Extract provided —

Bloomberg is the only presidential candidate to make his identification as a Jew central to his policy views. “I’ve spent a lot of time in synagogues in my life, but my parents taught me that Judaism is more than going to shul [Yiddish for synagogue],” he explained. “It is about living our values — including our obligation to help and repair the world.” Bloomberg then took an unusual turn, again contrasting himself with Sanders whose ferocious criticism and false accusation of war crimes against Israel drew a strong rebuke from Hillary Clinton in 2016. He recalled taking an EL AL flight "when the FAA banned American carriers from flying to Israel during the Gaza conflict of 2014. It was in my own little way of wanting to show the world that Jews will never let fear of terrorism keep us out of Israel.” If his pro-Israel bona fides were not clear enough, he reminded the crowd of the Magen David Adom Blood Center in Israel "we named after my father, and the Hadassah Hospital wing we named after my mother.” He also stressed, “As president, I will always have Israel’s back. I will never impose conditions on our military aid, including missile defense no matter who is prime minister. …I will never walk away from our commitment to guarantee Israel’s security.” (That’s another dig at Sanders, who threatens to suspend aid due to Prime Minister Benjamin Netanyahu’s policies.)

Supplied information —
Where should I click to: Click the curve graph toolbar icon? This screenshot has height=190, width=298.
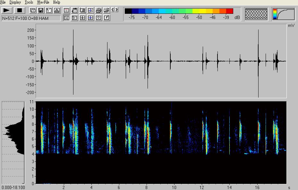click(49, 10)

Explore the material —
• A. Answer these from the Bloomberg passage:
(i) Which airline did Bloomberg fly to Israel in 2014?
(ii) What was named after Bloomberg's mother?
(iii) Who rebuked Sanders in 2016?
• B. Shorten the paragraph of the Bloomberg passage that begins "Bloomberg is the only presidential candidate" into a bulleted list, keeping its main facts.
• C. Carry on writing the piece about Bloomberg's pro-Israel views from its last sentence.
The material has nothing to do with what is asked here.

Answers for the exercise —
• A.
(i) EL AL
(ii) A wing of the Hadassah Hospital
(iii) Hillary Clinton

• B.
- Bloomberg is the only presidential candidate who makes his Jewish identity central to his policy views.
- He said his parents taught him that Judaism means more than going to synagogue: it means living its values, including the duty to help and repair the world.
- He set himself apart from Sanders, whose criticism of Israel and false charge of war crimes drew a strong rebuke from Hillary Clinton in 2016.
- He flew EL AL to Israel in 2014, when the FAA banned American carriers from flying there during the Gaza conflict, to show that fear of terrorism will never keep Jews out of Israel.
- He pointed to the Magen David Adom Blood Center in Israel, named after his father, and the Hadassah Hospital wing, named after his mother.
- He promised that as president he would always back Israel, never put conditions on military aid, including missile defense, no matter who is prime minister, and never abandon the commitment to Israel's security.
- This was another jab at Sanders, who threatens to suspend aid because of Prime Minister Benjamin Netanyahu's policies.

• C.
Bloomberg then explained his stance on the Iran deal:
I was against the original Iranian deal. I spoke out against it because I think our commitment to Israel’s security must never waver — or “sunset” — and because the deal should have done more to address Iran’s ballistic missile program and financing of terrorism. But my commitment to Israel is also the reason I opposed President Trump’s decision to unilaterally walk away from the deal and our partners in Europe. Because I thought doing so was tantamount to giving Iran permission to relaunch its nuclear program. And after years of compliance, Iran is once again marching towards the development of a nuclear weapon.
Partisans have feigned bewilderment that one could have opposed the Iran deal but acknowledged that it was better than nothing, especially with an erratic, ignorant and dangerous president at the helm. Bloomberg’s view (one I share) may be a political gamble, but it also reflects his independent streak.
He then turned to the scourge of anti-Semitism, mentioning his connection to the Tree of Life synagogue “that my sister Marjorie attended when she lived in Pittsburgh many years ago.”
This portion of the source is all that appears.